RACHEL ARTHUR - TEDX COVENT GARDEN WOMEN 2016
You’re also the co-host of The Current Innovators Podcast, along with Liz Bacelar. The show features interviews with a diverse range of innovators across the spectrum, including Stefano Rosso, CEO of Diesel, Dan Widmaier, founder of Bolt Threads and Tomas Roope, creative lead at Google Zoo to name just a few. Let me say now, i’m a big fan. I learn so much from every show. What are some of the key ideas that have come up in these conversations for you?
That’s incredibly kind of you to say so. I have to say, hosting a podcast is like nothing I’ve experienced before. It’s an enormous amount of hard work to do every single week, but it pays off in an incredible way. We have met some of the most interesting people in the industry and have had some truly fascinating conversations along the way. Our aim with these interviews was to really dig into what innovation means today by speaking with the visionaries, entrepreneurs, disruptors and indeed innovators driving real change in the industry.
Our discussions have spanned everything from the impact streetwear culture is having on luxury, to the power of customer data to drive business in new directions, the role voice technology will play for next generation consumers, and even how the store of the future is shaping up at speed.
I’m glad you say you learn something from every show, because that means I’m doing my job right as that is our primary objective with every episode. We have some really exciting new ones coming up that I can’t wait to share with everyone.
There are exciting technological innovations being developed that have the potential to create a real change to the way that we make, buy and use our clothes. From your perspective at the front of what’s happening in technology, what are some that you think have the potential to create a real shift? This question has huge scope, so it would be great if you can give me an example from the manufacturing side and one from the retail side as well.

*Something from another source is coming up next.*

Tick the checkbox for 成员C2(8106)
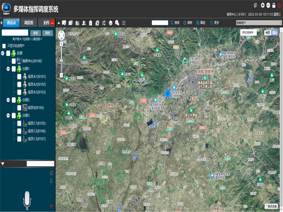The width and height of the screenshot is (283, 212). [x=19, y=131]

This is a huge question because there are of course endless ways that innovation can change how we make, buy and use our clothes. I’m interested in looking at this sort of thing through numerous different lenses – from production through to customer experience, exploring efficiencies in operations along the way. We’re now entering the fourth industrial revolution, which is a complete integration of our physical, digital and biological selves. This is a treasure trove to me of exciting innovation that is only going to shape and impact our industry down the road in a good way if we do it right.
Bioengineered materials are a huge opportunity for instance, as is machine learning applied in a way that helps to predict volumes and reduce the amount of clothing waste. There’s also the way that personalisation is continuing to evolve, with data impacting what gets surfaced to consumers in terms of relevancy through to the types of pieces that get created for them in the first place. All of this applied to our industry is still incredibly early, meaning I believe we’re at the very beginning of what’s possible. What’s critical is that as our population continues to grow, we’re aware of the changes necessary in how we operate in order to protect our planet and make our businesses viable longterm.
Finally are there any great resources you can suggest for brands or consumers who are new to the issues of sustainability, technology and fashion and want to know more?
Listen in to TheCurrent Innovators podcast of course, and also sign up to our news site TheCurrentDaily.com, where we keep you up to speed with everything that’s happening in innovation each day.
Thank you Rachel for sharing your insights on the intersections of fashion, technology, retail and innovation.